Left-truncation is the more common form of truncation and involves data before the truncation time being excluded. Left-censoring occurs because the event of interest has already occurred, but the exact time is unknown. Left-truncation happens when subjects experience the event before meeting the inclusion criteria and thus never enter the study at all. Truncation affects whether an individual is included in the observed sample, whereas censoring affects how much of an included individual’s outcome time is observed.

As a concrete example, consider a study on time until death in patients diagnosed with tuberculosis (TB). Assume enrolment is open to anyone with a TB diagnosis, including those diagnosed before the study opened. Left-truncation arises if patients die between their diagnosis and the study start. These patients are never observed and are absent from the data, inducing a form of selection bias: the highest-risk cases (those dying earliest) are systematically missing (Figure 1.2, fourth row).
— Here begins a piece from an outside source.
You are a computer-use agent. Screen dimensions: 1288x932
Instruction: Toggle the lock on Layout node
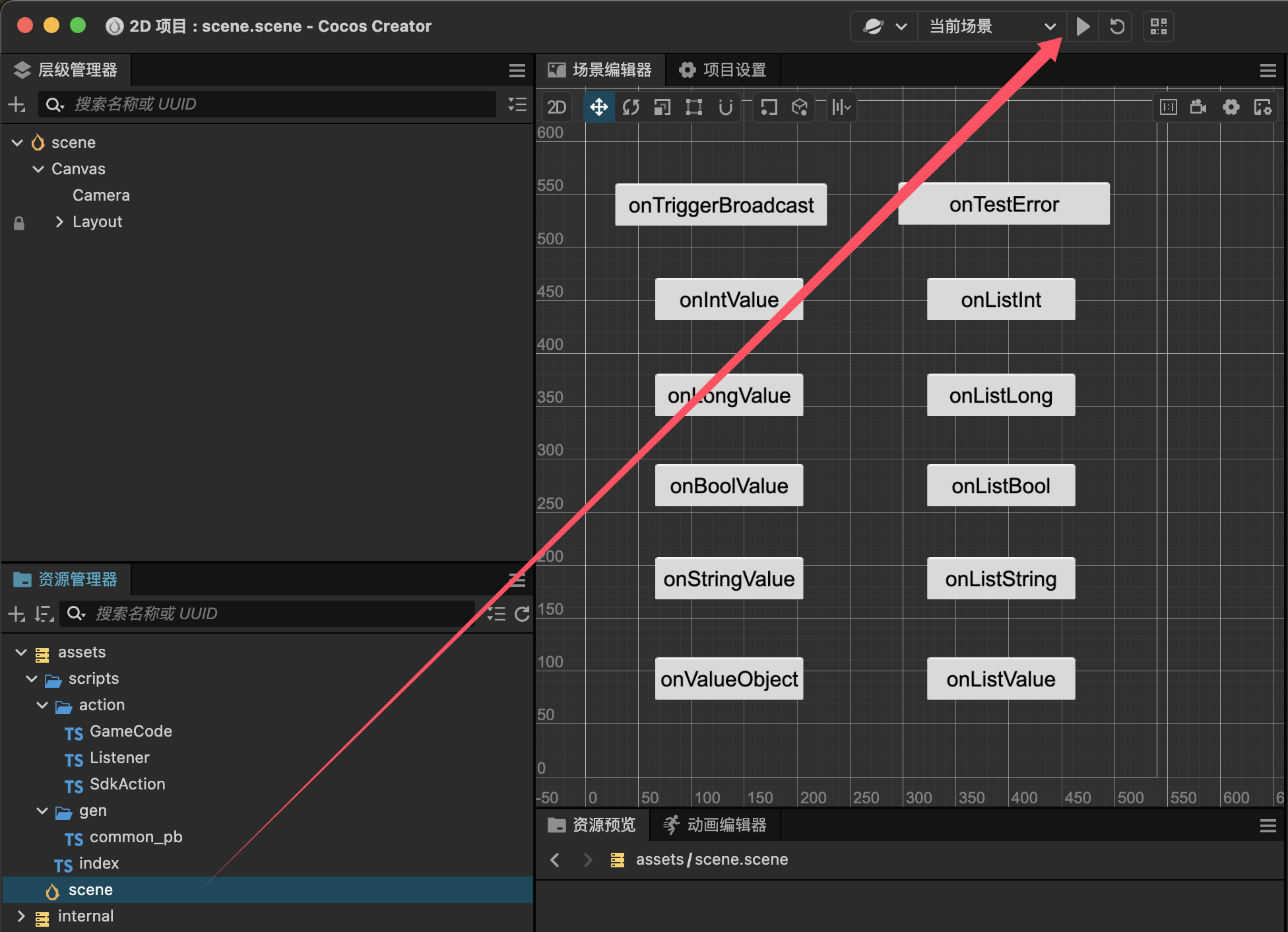pos(19,223)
Those who do survive to the study start will enter with a known gap between diagnosis and enrolment (Figure 1.2, third row). Bias occurs when delayed entry and the implicit selection bias are not explicitly accounted for (discussed in full in Chapter 3).

Another bias that often occurs when time-dependent dynamics of survival data collection are not explicitly accounted for is immortal time bias. This occurs when group membership (treatment) is determined only after a period of guaranteed survival but is treated as if present from baseline. Immortal time bias is also discussed further in Chapter 3.

The first part of this book will formally introduce and develop these concepts further.